That doesn’t mean that I haven’t been hurt by others and found it hard to forgive.   For many years I nursed resentment towards my dad for something he did that hurt me deeply.  In my junior year of college I was chosen in a stiff competition to be one of a few student conductors who would have the honor of conducting a concerto played by the university symphony orchestra in a formal spring concert.  It was truly the first honor I had earned in my entire 3 years.  Like any kid –of any age- I wanted to “show off” before Mom and Dad even though it meant they would have to drive a little over a hundred miles from Caney to Wichita.  They knew the date well ahead of time.  When the time came I called home and found that the workers at Sinclair Oil Co., where Dad worked, were contemplating going on strike.  The union meeting when the men would decide was the same night as my debut as a conductor.  Dad chose to go to that meeting.  Came the night of the concert I did my thing, turned to take my bows to the audience, and then quietly went “home” to my room filled with hurtful anger and resentment.  “How could a union meeting be more important than witnessing an honor earned by your youngest son?” ran through my mind. 
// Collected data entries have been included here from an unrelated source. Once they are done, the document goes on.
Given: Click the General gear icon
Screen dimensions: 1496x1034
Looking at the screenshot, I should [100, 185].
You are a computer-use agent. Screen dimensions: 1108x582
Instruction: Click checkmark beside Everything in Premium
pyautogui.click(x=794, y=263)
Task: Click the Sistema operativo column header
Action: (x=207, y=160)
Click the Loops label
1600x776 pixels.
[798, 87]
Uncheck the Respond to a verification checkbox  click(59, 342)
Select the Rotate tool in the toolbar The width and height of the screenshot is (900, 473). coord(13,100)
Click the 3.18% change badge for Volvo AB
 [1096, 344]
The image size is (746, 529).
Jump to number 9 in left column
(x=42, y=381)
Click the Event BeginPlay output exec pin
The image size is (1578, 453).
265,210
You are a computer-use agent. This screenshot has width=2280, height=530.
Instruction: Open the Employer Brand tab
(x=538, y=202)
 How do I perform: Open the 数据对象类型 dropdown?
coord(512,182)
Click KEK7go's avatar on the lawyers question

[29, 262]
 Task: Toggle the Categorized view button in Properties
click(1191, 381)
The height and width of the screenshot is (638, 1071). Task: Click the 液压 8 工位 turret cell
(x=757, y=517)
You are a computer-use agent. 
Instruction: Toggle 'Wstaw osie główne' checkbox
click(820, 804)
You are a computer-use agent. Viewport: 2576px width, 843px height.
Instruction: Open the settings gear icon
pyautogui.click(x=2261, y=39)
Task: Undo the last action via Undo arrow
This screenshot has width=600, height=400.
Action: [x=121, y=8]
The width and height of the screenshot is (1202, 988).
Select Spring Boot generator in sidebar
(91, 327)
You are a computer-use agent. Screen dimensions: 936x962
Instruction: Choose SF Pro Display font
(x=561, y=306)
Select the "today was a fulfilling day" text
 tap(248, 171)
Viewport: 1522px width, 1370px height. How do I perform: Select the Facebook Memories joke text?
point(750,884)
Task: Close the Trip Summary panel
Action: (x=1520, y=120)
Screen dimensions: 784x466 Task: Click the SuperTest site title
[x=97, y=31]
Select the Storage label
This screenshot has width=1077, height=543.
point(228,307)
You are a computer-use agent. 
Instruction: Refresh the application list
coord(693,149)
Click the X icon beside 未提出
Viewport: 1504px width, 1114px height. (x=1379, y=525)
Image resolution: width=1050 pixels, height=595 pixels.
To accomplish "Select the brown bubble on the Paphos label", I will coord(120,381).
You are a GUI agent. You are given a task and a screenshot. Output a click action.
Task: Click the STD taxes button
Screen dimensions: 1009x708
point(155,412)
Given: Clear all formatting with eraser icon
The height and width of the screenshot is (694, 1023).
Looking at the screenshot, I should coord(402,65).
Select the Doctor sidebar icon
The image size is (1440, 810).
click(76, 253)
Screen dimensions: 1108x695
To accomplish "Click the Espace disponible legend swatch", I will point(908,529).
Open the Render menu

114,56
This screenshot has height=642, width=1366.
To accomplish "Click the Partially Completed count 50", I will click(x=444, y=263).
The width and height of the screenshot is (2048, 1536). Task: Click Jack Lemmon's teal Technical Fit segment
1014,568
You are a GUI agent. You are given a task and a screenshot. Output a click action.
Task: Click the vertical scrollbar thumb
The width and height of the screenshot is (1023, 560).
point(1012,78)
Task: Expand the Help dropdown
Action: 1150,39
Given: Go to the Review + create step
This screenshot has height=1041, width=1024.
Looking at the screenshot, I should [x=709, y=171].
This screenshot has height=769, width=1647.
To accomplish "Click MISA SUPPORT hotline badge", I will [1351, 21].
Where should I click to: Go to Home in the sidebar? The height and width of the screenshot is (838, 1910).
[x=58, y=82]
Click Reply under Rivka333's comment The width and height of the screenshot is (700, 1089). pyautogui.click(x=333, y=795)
That resentment simmered in me for decades.  Finally, in the same “inventory taking” process I had to use to make amends for hurtful things I had done I also had to flush out old resentments and forgive the person who I felt wronged me.  It was hard, and the “hurt” has never gone away, but I came to understand why Dad did what he did and forgave him.   

There are a few other things that people did that hurt me but to the best of my human ability I have forgiven those people.  For me, a recovering alcoholic, nursing old hurts is sucking on a poison teat.  The poison I drink is called “resentment,” and the only person hurt by my resentments is me.  So it doesn't make me a "saint" or anything like that to forgive.  It's actually in my own best interests.  But then, God commands us to "Love our neighbor as ourselves."   Licit self-love is what God expects of us.